Reproduce only the data from the line containing "will click(436, 216)." through the line containing "pyautogui.click(x=94, y=109)", swapping "battery" for "power" and changing nothing else.

DATASET RECORDS »
::::

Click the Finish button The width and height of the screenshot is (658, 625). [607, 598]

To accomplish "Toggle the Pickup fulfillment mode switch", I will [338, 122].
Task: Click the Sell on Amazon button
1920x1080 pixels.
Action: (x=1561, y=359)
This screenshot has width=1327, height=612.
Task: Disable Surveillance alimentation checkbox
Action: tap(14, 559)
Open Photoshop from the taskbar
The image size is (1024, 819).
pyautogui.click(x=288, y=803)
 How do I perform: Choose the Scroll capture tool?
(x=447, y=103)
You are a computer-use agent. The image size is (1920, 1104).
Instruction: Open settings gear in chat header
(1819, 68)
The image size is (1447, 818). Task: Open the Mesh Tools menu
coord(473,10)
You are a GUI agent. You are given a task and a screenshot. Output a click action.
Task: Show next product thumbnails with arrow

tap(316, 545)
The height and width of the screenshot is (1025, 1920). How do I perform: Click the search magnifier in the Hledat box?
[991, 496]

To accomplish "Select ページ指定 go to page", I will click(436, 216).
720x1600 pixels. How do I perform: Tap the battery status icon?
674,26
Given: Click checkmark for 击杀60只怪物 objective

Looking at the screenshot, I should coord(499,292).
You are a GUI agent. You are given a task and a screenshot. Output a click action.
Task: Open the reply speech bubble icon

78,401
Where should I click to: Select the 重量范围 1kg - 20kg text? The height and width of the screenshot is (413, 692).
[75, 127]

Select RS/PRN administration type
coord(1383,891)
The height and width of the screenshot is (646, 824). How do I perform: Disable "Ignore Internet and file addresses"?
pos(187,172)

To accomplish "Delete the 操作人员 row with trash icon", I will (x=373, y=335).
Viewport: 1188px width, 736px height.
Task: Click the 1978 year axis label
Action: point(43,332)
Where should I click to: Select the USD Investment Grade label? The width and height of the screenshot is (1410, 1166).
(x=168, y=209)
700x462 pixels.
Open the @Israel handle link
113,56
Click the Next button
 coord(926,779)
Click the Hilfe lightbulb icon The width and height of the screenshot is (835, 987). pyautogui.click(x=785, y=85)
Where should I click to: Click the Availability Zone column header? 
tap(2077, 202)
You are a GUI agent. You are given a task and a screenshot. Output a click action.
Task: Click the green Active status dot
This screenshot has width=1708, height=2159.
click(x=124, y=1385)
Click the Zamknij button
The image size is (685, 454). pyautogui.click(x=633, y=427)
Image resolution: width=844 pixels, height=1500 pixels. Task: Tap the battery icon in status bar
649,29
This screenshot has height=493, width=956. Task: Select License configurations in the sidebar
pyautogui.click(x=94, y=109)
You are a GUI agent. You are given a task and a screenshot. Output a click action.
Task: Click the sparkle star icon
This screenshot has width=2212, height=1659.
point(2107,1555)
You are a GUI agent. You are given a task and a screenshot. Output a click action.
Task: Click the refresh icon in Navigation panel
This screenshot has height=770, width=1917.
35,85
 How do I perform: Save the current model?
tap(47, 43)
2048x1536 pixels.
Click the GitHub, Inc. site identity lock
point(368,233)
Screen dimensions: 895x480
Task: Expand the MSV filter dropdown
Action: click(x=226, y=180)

::::

REPLY »
To accomplish "Select ページ指定 go to page", I will click(436, 216).
720x1600 pixels. How do I perform: Tap the power status icon?
674,26
Given: Click checkmark for 击杀60只怪物 objective

Looking at the screenshot, I should coord(499,292).
You are a GUI agent. You are given a task and a screenshot. Output a click action.
Task: Open the reply speech bubble icon

78,401
Where should I click to: Select the 重量范围 1kg - 20kg text? The height and width of the screenshot is (413, 692).
[75, 127]

Select RS/PRN administration type
coord(1383,891)
The height and width of the screenshot is (646, 824). How do I perform: Disable "Ignore Internet and file addresses"?
pos(187,172)

To accomplish "Delete the 操作人员 row with trash icon", I will (x=373, y=335).
Viewport: 1188px width, 736px height.
Task: Click the 1978 year axis label
Action: point(43,332)
Where should I click to: Select the USD Investment Grade label? The width and height of the screenshot is (1410, 1166).
(x=168, y=209)
700x462 pixels.
Open the @Israel handle link
113,56
Click the Next button
 coord(926,779)
Click the Hilfe lightbulb icon The width and height of the screenshot is (835, 987). pyautogui.click(x=785, y=85)
Where should I click to: Click the Availability Zone column header? 
tap(2077, 202)
You are a GUI agent. You are given a task and a screenshot. Output a click action.
Task: Click the green Active status dot
This screenshot has width=1708, height=2159.
click(x=124, y=1385)
Click the Zamknij button
The image size is (685, 454). pyautogui.click(x=633, y=427)
Image resolution: width=844 pixels, height=1500 pixels. Task: Tap the power icon in status bar
649,29
This screenshot has height=493, width=956. Task: Select License configurations in the sidebar
pyautogui.click(x=94, y=109)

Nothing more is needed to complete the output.